## Assignment
Across the records that follow, give the number of lines containing the word "next" and nothing else.

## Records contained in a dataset
= Beginning of Section =

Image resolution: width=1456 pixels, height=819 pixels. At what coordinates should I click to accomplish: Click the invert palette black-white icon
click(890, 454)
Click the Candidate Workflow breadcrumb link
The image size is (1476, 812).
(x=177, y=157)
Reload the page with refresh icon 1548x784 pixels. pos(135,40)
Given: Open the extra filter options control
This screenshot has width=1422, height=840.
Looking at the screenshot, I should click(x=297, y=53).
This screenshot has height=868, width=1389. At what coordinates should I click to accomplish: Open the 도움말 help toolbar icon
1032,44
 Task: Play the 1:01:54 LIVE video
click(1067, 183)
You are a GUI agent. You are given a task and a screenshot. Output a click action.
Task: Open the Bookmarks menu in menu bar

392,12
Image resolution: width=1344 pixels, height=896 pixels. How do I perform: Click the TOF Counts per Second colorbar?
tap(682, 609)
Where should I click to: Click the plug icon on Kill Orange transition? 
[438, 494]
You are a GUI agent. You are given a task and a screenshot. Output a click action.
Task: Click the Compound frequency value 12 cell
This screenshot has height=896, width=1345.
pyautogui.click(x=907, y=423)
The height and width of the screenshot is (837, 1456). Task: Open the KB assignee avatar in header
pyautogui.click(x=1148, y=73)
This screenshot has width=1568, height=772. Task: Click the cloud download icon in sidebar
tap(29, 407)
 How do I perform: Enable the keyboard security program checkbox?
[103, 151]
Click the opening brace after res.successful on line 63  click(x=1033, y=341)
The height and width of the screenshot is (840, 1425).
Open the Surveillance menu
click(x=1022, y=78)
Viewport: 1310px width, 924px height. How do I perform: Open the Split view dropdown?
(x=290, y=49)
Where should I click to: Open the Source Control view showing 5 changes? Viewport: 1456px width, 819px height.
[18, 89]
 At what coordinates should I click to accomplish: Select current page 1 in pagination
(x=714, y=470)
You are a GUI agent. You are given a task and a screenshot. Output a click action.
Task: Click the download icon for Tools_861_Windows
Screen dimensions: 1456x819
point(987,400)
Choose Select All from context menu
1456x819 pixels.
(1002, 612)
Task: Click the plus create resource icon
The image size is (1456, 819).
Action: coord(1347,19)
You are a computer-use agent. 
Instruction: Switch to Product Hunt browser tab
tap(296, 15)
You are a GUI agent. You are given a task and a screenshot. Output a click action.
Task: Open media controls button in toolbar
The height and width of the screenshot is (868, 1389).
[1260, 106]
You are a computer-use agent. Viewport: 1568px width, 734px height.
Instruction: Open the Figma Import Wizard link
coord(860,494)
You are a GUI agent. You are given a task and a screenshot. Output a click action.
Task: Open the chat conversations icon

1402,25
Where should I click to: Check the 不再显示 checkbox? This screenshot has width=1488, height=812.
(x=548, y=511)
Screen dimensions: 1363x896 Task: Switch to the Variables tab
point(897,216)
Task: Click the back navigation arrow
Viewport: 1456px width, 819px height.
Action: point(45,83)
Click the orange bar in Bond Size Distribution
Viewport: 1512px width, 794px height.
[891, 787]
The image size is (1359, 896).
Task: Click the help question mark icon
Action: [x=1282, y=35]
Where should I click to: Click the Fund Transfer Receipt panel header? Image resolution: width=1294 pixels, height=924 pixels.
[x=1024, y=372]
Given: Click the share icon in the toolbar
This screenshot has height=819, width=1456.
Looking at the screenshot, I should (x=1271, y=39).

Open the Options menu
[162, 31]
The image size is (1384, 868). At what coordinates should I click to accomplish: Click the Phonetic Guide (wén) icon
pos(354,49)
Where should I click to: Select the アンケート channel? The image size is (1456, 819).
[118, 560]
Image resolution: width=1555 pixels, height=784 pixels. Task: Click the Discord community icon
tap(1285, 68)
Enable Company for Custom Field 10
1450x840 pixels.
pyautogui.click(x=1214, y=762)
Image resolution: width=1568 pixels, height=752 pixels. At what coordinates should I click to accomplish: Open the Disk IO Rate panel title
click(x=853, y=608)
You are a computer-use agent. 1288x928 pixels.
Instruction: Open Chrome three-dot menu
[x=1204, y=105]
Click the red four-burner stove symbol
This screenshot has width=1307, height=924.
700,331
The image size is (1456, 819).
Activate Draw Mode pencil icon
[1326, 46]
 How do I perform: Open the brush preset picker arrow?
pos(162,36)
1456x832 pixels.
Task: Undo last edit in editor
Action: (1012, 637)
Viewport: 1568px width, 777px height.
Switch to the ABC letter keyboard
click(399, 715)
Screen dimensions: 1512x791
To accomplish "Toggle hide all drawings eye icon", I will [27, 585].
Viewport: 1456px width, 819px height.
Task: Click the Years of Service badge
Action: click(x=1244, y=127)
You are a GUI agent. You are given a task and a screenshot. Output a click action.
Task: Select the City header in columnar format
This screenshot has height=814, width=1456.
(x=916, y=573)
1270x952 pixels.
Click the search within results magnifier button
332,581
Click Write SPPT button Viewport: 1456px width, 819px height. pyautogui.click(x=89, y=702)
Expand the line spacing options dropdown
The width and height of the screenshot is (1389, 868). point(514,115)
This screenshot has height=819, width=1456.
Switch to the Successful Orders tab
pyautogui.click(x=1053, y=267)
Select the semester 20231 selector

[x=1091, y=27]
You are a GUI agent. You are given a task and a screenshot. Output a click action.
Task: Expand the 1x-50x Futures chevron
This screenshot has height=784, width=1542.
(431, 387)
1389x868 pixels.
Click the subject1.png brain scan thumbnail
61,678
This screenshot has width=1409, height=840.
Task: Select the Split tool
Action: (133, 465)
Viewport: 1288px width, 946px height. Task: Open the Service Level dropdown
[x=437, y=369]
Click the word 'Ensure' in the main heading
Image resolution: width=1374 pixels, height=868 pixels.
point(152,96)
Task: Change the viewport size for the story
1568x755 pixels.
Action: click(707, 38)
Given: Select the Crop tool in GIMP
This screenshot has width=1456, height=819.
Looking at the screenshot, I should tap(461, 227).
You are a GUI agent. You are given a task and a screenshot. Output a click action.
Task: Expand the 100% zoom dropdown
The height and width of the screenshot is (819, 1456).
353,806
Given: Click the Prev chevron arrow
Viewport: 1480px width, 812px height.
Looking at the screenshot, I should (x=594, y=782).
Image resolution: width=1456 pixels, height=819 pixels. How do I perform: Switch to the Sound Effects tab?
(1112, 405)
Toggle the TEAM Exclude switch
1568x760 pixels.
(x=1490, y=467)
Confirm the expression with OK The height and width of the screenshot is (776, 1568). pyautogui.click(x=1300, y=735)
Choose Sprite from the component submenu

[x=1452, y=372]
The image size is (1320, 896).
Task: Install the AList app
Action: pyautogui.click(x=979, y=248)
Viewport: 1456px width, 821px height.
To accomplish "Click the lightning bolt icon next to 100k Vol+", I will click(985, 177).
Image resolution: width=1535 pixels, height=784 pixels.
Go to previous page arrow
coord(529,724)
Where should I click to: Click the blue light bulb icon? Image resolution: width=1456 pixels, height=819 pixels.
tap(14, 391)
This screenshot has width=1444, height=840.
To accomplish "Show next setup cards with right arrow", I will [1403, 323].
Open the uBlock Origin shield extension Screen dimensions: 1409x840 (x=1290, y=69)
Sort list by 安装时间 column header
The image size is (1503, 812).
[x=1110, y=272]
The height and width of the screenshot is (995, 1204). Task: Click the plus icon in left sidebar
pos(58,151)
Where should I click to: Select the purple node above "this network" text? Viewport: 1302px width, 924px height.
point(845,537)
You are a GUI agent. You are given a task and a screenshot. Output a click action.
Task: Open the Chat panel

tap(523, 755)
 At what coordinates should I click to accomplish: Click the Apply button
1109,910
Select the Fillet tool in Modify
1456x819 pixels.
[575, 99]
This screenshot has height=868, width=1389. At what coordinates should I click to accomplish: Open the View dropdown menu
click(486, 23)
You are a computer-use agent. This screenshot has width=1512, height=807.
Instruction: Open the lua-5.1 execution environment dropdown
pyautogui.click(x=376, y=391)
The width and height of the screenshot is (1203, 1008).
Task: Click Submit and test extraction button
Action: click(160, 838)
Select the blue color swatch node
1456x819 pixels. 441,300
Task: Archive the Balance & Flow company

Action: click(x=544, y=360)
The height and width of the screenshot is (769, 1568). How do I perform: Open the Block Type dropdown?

= End of Section =

## Answer to the exercise
2